If this is the case, then are worthy early stage NY ventures going unfunded? In short, no. By being out of the spotlight of Silicon Valley, NYC ventures have the opportunity to grow without unrealistic external expectations. Their location also enables them to tap into resources that are particular to the NY area: media, advertising, marketing–the highest online growth areas right now. So, while in general it may indeed be more difficult raise seed money, this region should have an inordinate amount of company creation.
Which it does. In the last few months, I have met, invested small amounts in, heard about or used products developed by dozens of interesting seed-stage companies that are raising fractions of the median deal size listed above, yet are hitting significant growth milestones. These include Downfly, i’minlikewithyou, Tumblr, NewsGroper, ideeli, outside.in, wikiyou, and revlayer, to name just a few.
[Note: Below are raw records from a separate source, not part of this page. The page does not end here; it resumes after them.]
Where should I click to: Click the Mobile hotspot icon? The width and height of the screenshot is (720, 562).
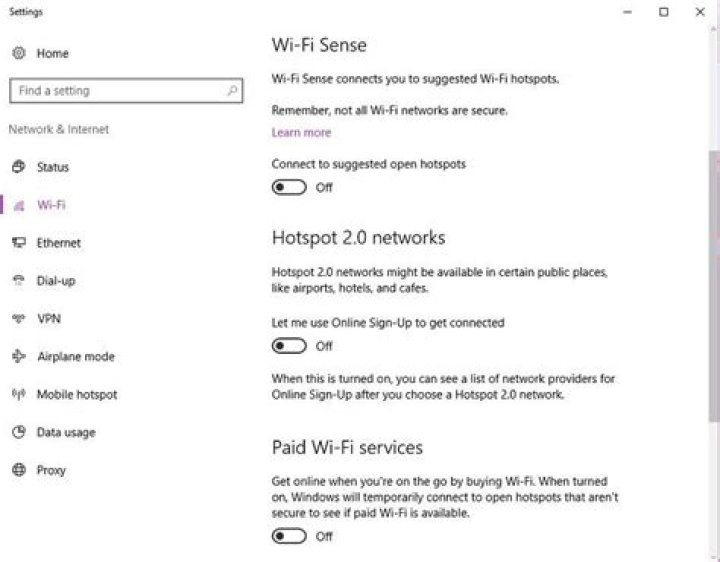(18, 395)
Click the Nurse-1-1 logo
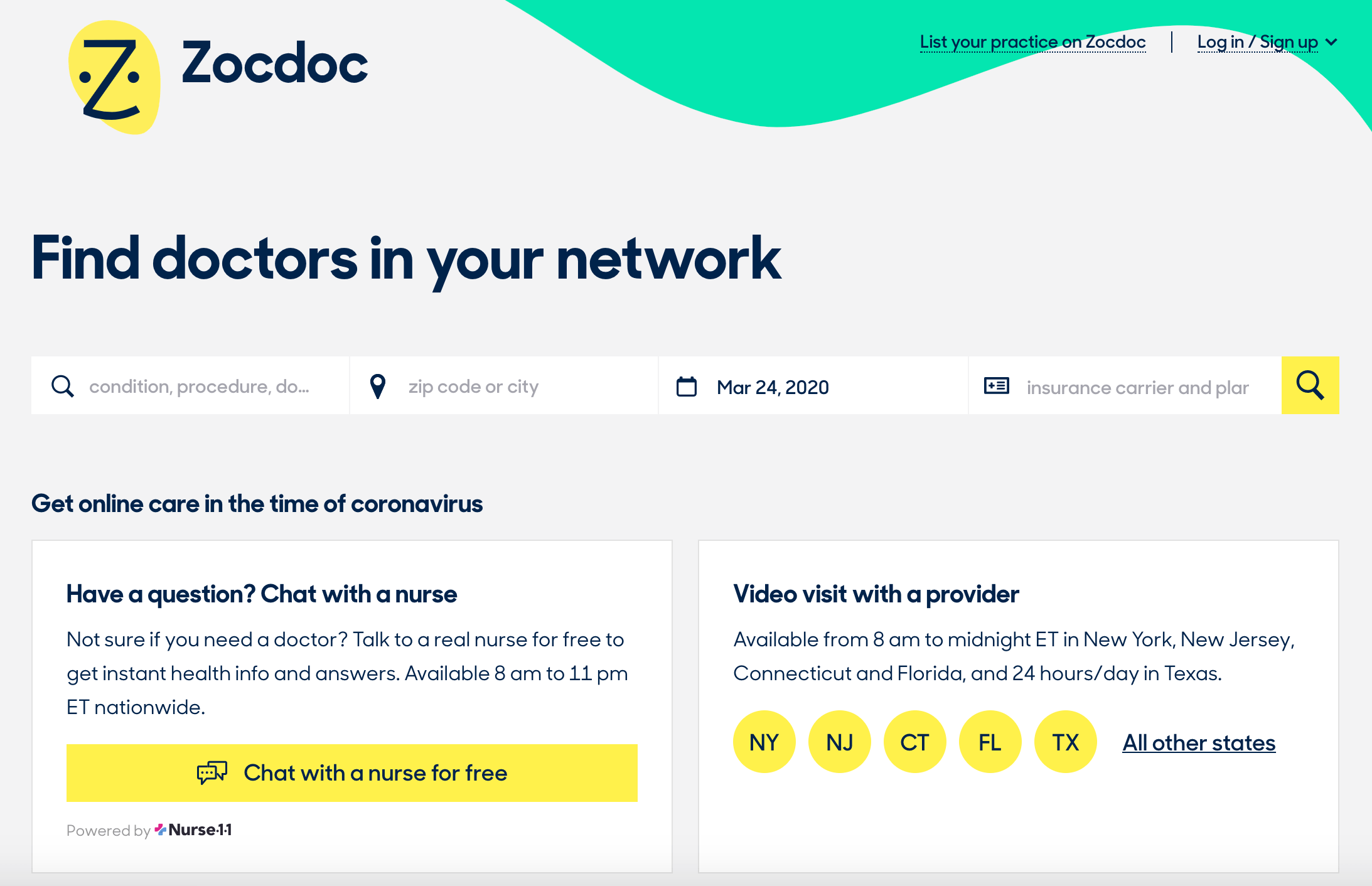This screenshot has width=1372, height=886. [x=193, y=830]
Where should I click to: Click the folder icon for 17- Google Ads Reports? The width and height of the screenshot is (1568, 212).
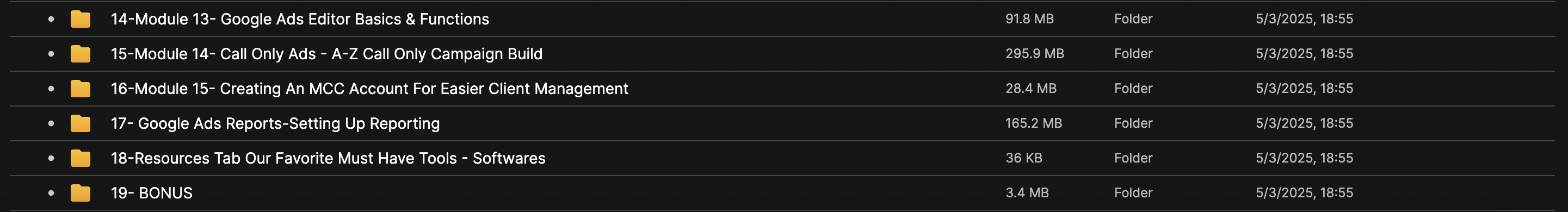81,123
Some of these companies are funded by VC firms. Others have angel investors. I suspect others are getting financed by hedge funds venturing into new areas. But clearly the VC funding gap, if one exists, does appear to be getting filled by a variety of sources. And that’s the best part: interest in general in investing at the seed stage has not waned–it’s just getting filled in more ways. Especially in New York.
Andrew Weissman, a Silicon Alley Insider contributor, is a founder of Post Ventures.